■ Extract to read ■
•••••
Rafik Schami on integration

″To the haters, they′re all faceless Muslims″

In this article, the Syrian-German writer Rafik Schami outlines his idea of integration and hospitality.

The Germans, according to Schami, are strangers in their own land. But it didn′t take foreigners and refugees to create this situation: many Germans already had a dysfunctional relationship with their country.

Being afraid of what is foreign isn′t a sin itself, says Schami – and it certainly isn′t racism. You just have to talk openly about the fear. The racists are the people who stigmatise foreigners.

The cloak of invisibility

The professional scaremongers use Islamophobia as a cloak of invisibility to hide their racist attitudes. The aim of the word is to stoke the hatred of foreigners – most recently refugees, Muslims. No matter whether they are first, second or third generation immigrants, or have been living in Germany for 50 years, peacefully contributing to the civilisation of this country; whether they work down the pits, on the production line, cleaning buildings, or if they design and build houses, work in front of or behind the camera, sing, paint, compose or tell stories; whether their work takes them on stage or to patients′ bedsides.

To the haters, they are all faceless Muslims. Now let′s take just five minutes to put ourselves in the position of a peace-loving person in this country, who just happens to belong to the Muslim minority. Despite all the decades he has spent here, he is treated to a defamatory slap in the face, whether it be a silly cartoon that shows his Prophet with a bomb in his turban, or the tirades of Thilo Sarrazin and his defenders Udo Ulfkotte and Peter Sloterdijk.
•••••
■ Entries provided ■

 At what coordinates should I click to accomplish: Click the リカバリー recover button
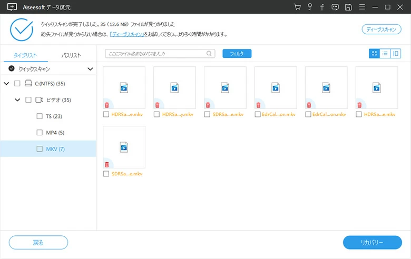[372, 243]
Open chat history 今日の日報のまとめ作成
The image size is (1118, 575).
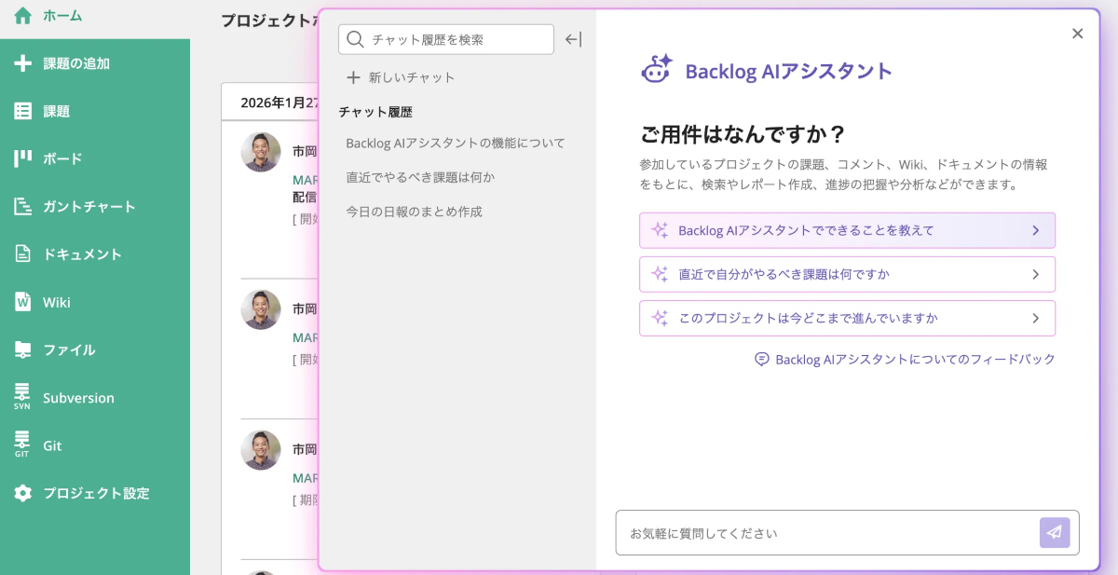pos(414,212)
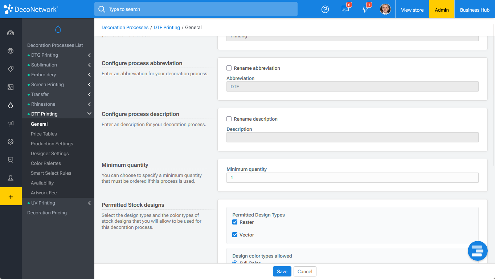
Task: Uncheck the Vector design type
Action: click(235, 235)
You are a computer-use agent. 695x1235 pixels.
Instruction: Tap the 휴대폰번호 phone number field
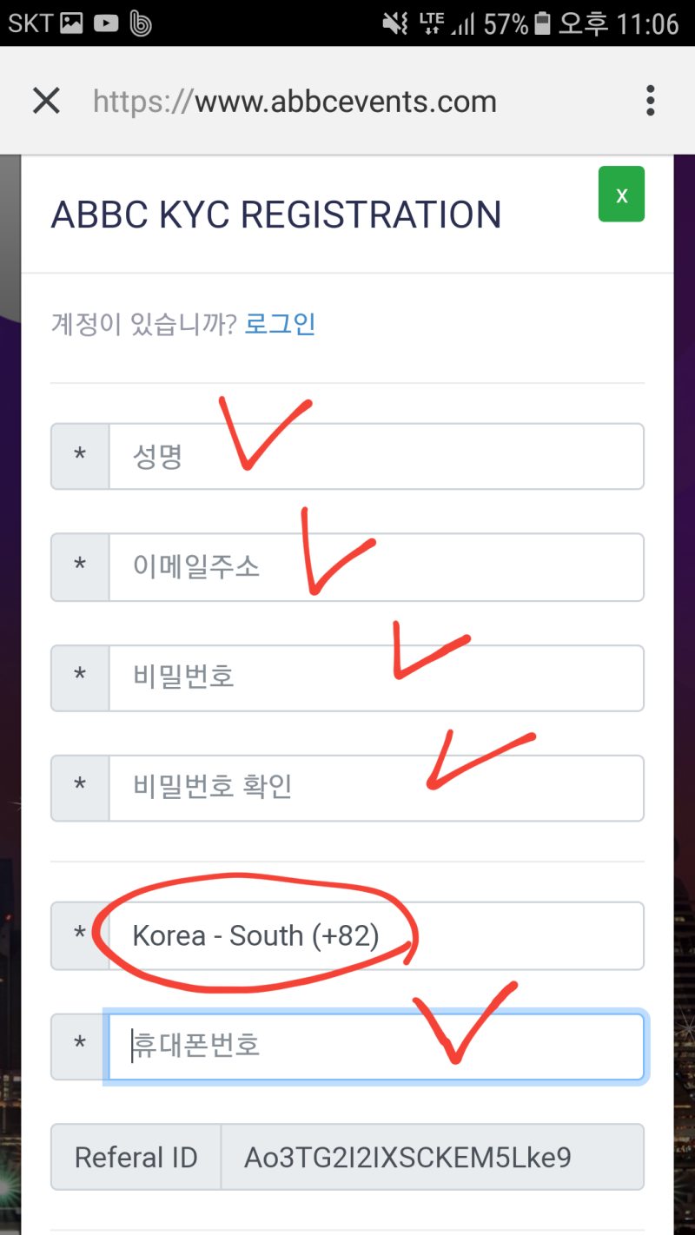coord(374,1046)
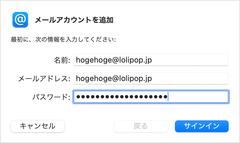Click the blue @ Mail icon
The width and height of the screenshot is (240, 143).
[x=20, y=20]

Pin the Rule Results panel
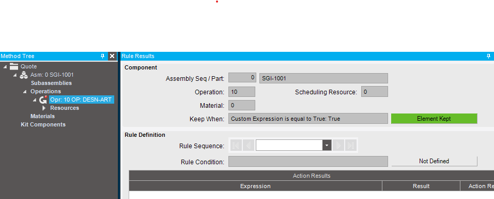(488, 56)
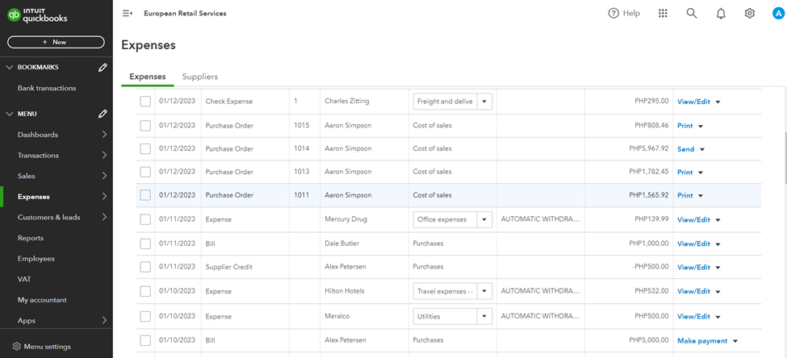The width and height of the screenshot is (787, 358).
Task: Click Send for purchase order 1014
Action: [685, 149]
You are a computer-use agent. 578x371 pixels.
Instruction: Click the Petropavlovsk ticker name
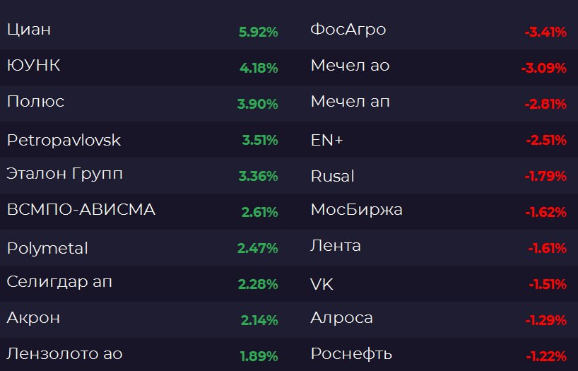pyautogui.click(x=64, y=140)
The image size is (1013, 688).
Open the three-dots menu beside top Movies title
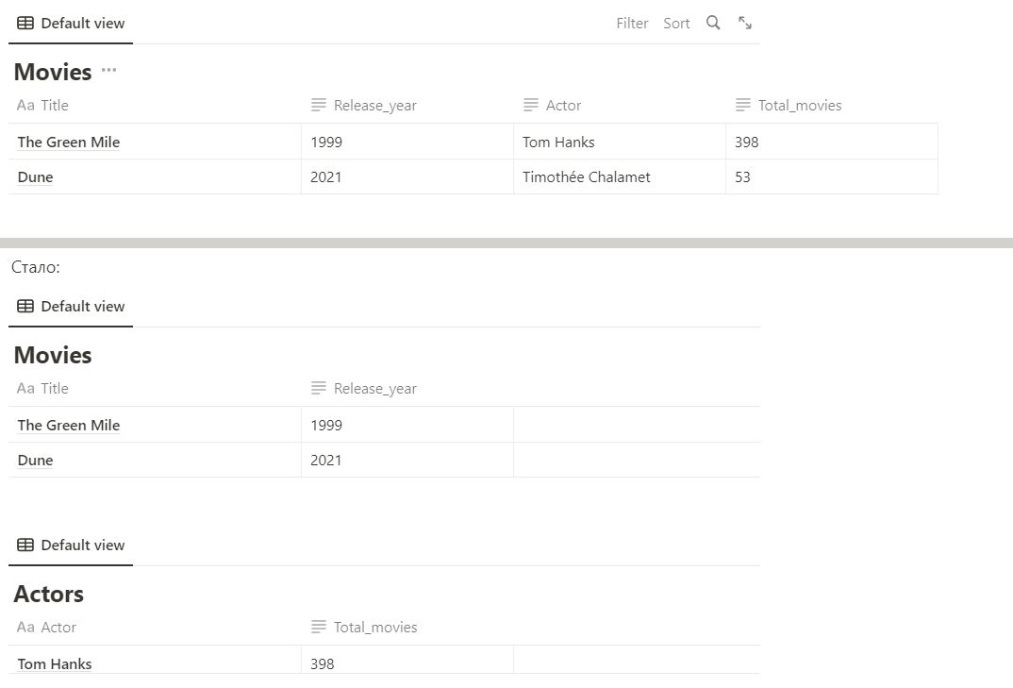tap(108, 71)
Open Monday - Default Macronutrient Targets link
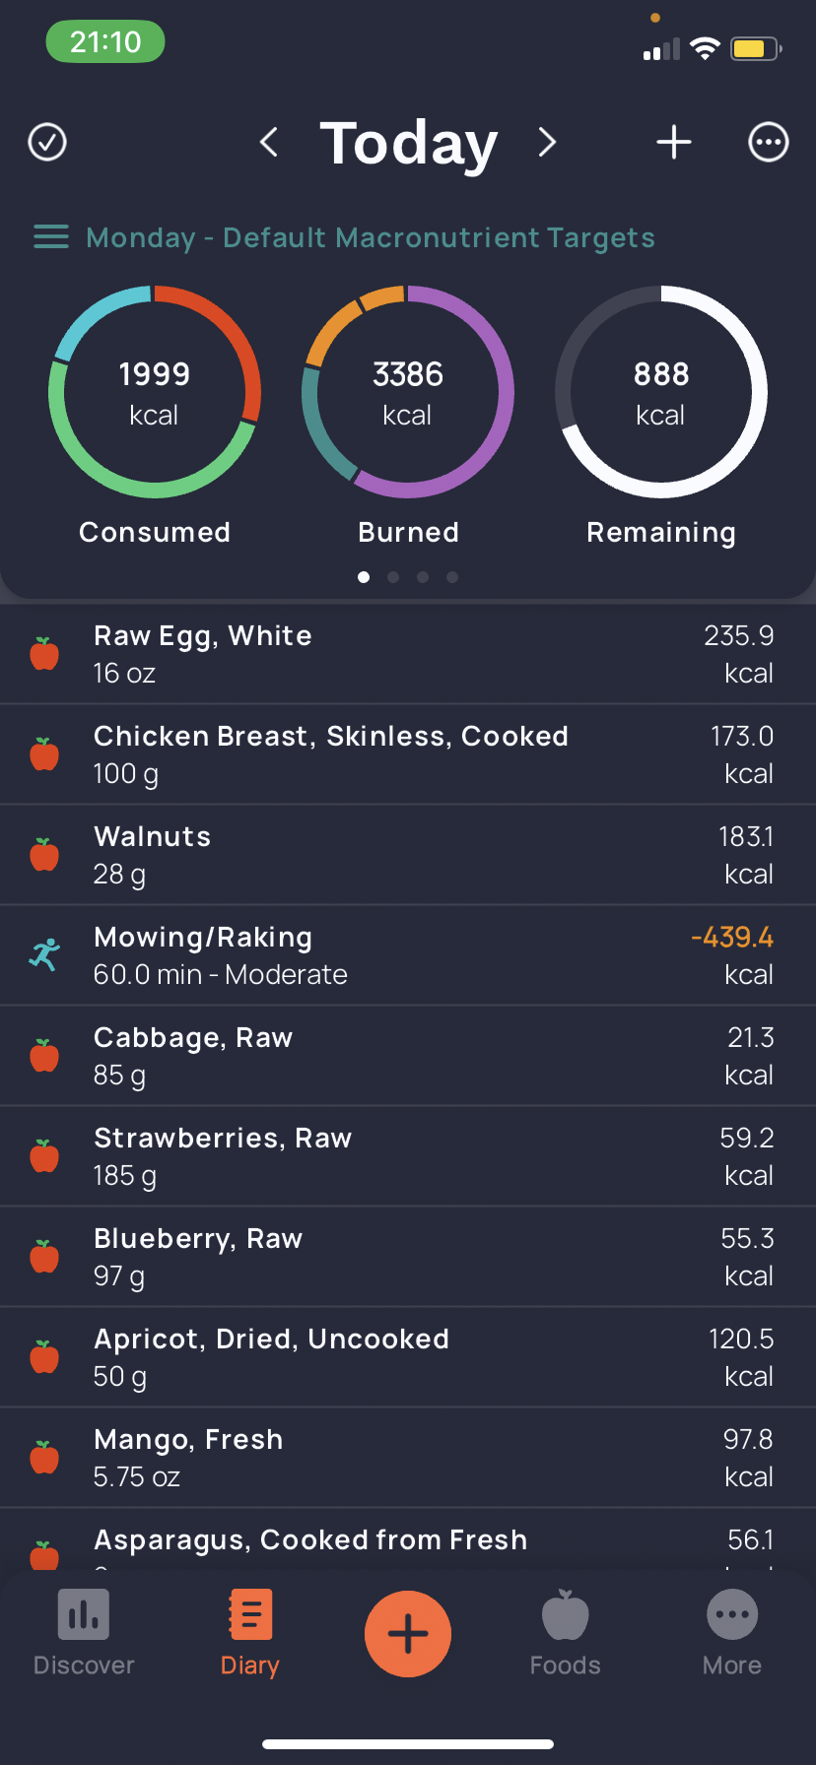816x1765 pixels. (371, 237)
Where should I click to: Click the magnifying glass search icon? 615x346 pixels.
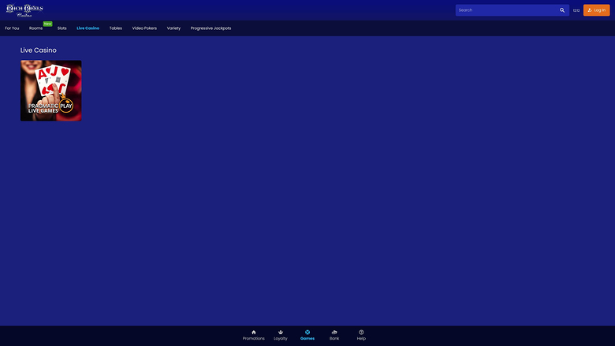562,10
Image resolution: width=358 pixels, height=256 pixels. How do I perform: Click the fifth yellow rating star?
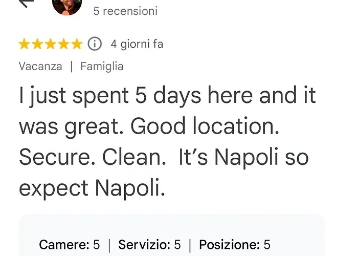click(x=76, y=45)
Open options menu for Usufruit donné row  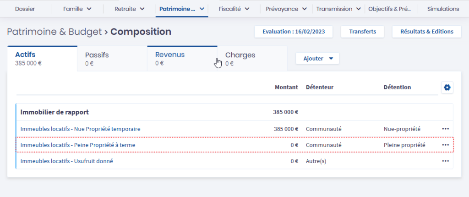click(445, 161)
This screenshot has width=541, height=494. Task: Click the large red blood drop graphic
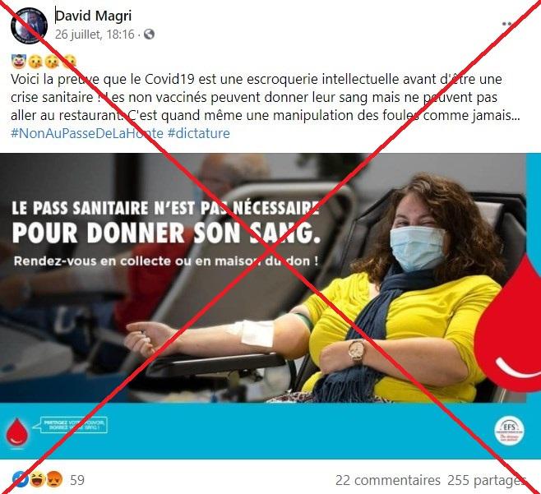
•••••
■ Assignment A ■
Replace "scaremongers" with "fearmongers" in the text on integration, and give the passage between "The cloak of" and "to patients′ bedsides.", inclusive.
■ Assignment B ■
Carry the text on integration forward, picking up after its last sentence.
The lines have no connection to the text on integration.

■ Written reply A ■
The cloak of invisibility

The professional fearmongers use Islamophobia as a cloak of invisibility to hide their racist attitudes. The aim of the word is to stoke the hatred of foreigners – most recently refugees, Muslims. No matter whether they are first, second or third generation immigrants, or have been living in Germany for 50 years, peacefully contributing to the civilisation of this country; whether they work down the pits, on the production line, cleaning buildings, or if they design and build houses, work in front of or behind the camera, sing, paint, compose or tell stories; whether their work takes them on stage or to patients′ bedsides.

■ Written reply B ■
The haters′ constant defamation of Muslims is increasing the number of Muslims who don′t feel accepted in this country. It is a bitter feeling to be publically defamed after so many years, without a judge bringing charges against those unleashing the tirades of hatred. So what does the average Muslim, who has never been an Islamist, do?  He becomes defensive, uninterested in German society and prepared to adopt a fundamentalist philosophy, thus helping him to understand in a fairly cool and pseudo-rational way why the Germans hate him.

The headscarves are less a success on the part of the fundamentalists than a failure by our society to protect and integrate this minority. For more than 20 years Turkish and Arab women in Germany didn′t wear headscarves, or wore them only occasionally. The foreigner is not to blame for xenophobia; the blame lies with the people speculating about mistakes he hasn′t made yet.

We could garner huge support from our Muslim citizens in helping to integrate the refugees who have been granted asylum here. But no, that′s too complicated for the old rabble-rousers. Foreigners out! That′s their facile conviction. The hater of Muslims and the anti-Semite are both striving for one goal: the exclusion of a heterogeneous group from ″respectable society″ which is under threat, as if they were dealing with a vicious mob. The anti-Semites use the Talmud and the Muslim-haters use the Koran as a witness to their wickedness.